Record data findings, not how they were obtained.
Write entries objectively without making premature judgments or diagnoses.
Record the client’s understanding and perception of problems.
Avoid recording the word “normal” for normal findings.
Record complete information and details for all client symptoms or
experiences.
Include additional assessment content when applicable.

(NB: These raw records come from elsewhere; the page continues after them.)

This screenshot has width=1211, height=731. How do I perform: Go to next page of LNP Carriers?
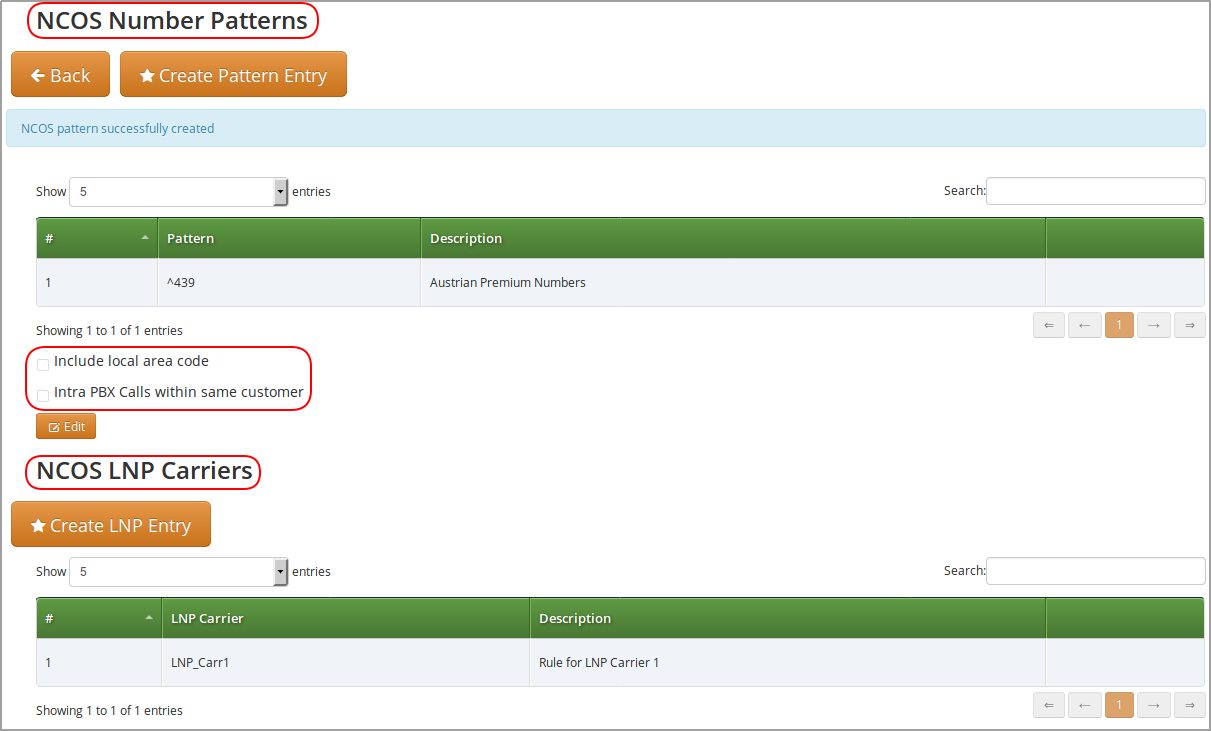coord(1153,705)
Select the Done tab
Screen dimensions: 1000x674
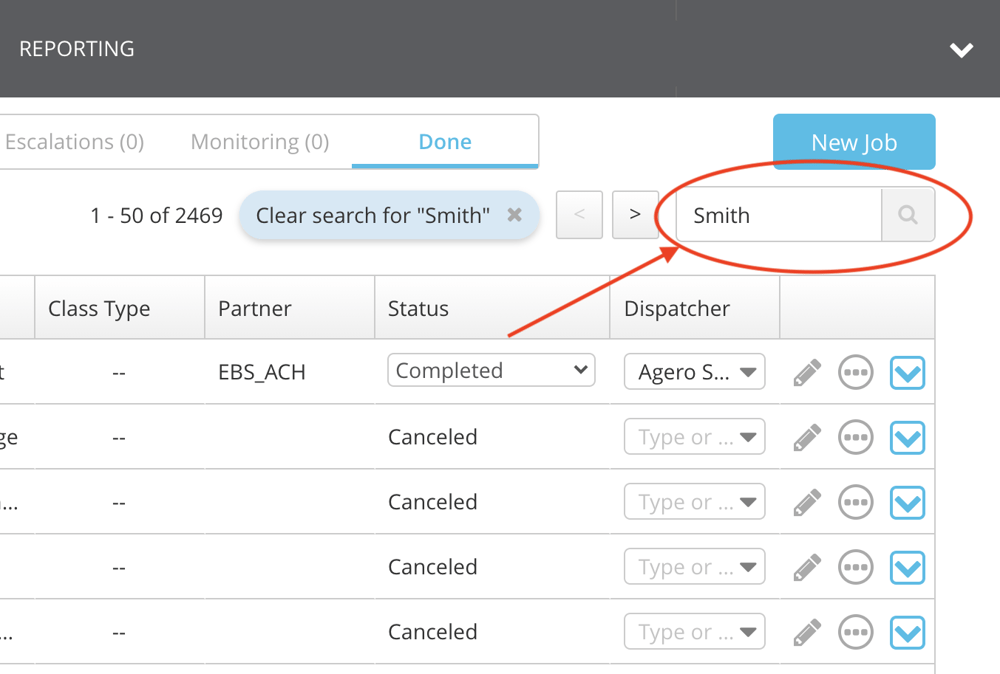click(445, 142)
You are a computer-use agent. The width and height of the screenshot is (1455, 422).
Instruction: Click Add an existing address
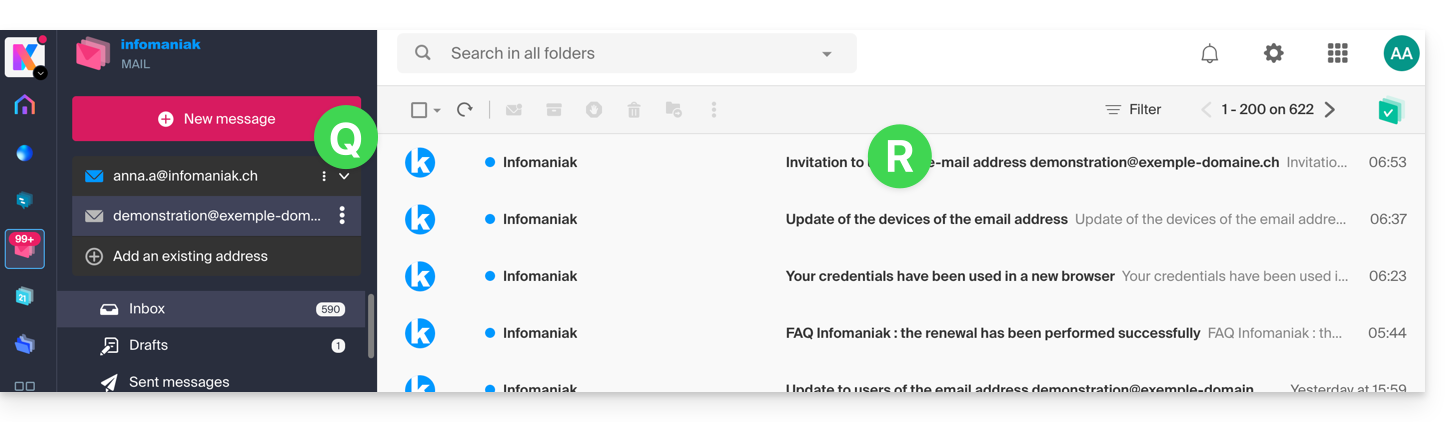(190, 256)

Support objective data with specific observations obtained during the
physical examination.
ASSESSMENT FORMS USED FOR DATA
Initial Assessment Form
Called a nursing admission or admission database
Has four (4) different types:
1. Open-Ended Forms (Traditional Form)
Calls for narrative description of problem and listing of topics
Provides lines for comments
Individualizes information
Provides “total picture,” including specific complaints and
symptoms in the client’s own words
Increases risk of failing to ask a pertinent question because questions
are not standardized
Requires a lot of time to complete the database
2. Cued or Checklist Forms
Standardizes data collection
Lists (categorizes) information that alerts the nurse to specific
problems or symptoms assessed for each client
Usually includes a comment section after each category to allow for
individualization
Prevents missed questions
Promotes easy, rapid documentation
Makes documentation somewhat like data entry because it requires
nurse to place checkmarks in boxes instead of writing narrative
Poses chance that a significant piece of data may be missed because
the checklist does not include the area of concern
3. Integrated Cued Checklist
Combines assessment data with identified nursing diagnoses
Helps cluster data, focuses on nursing diagnoses, assists in
validating nursing diagnosis labels, and combines assessment with
problem listing in one form
Promotes use by different levels of caregivers, resulting in enhanced
communication among the disciplines
4. Nursing Minimum Data Set
Comprises format commonly used in long-term care facilities
Has a cued format that prompts nurse for specific criteria; usually
computerized
Includes specialized information, such as cognitive patterns,
communication (hearing and vision) patterns, physical function and
structural patterns, activity patterns, restorative care, and the like
Meets the needs of multiple data users in the health care system
Establishes comparability of nursing data across clinical populations,
settings, geographic areas, and time
Frequent or Ongoing Assessment Form
Flow charts that help staff to record and retrieve data for frequent
reassessments
Frequent Vital Signs Sheet - allows for vital signs to be recorded in a graphic
format that promotes easy visualization of abnormalities
Assessment Flow Chart - allows for rapid comparison of recorded assessment
data from one time period to the next
Progress Notes - may be used to document unusual events, responses,
significant observations, or interactions because the data are inappropriate for
flow records
Flow Sheets - streamline the documentation process and prevent needless
repetition of data
Focused or Specialty Area Assessment Form
Forms that are focused on one major area of the body for clients who have a
particular problem
Usually abbreviated versions of admission data sheets with specific
assessment data related to the purpose of the assessment
REFERENCES:
Kelley, J., Sprengel, A., Weber, J.. Health Assessment In Nursing Fourth Edition
(2009). Lippincott. Williams and Wilkins. Wolters Kluwer.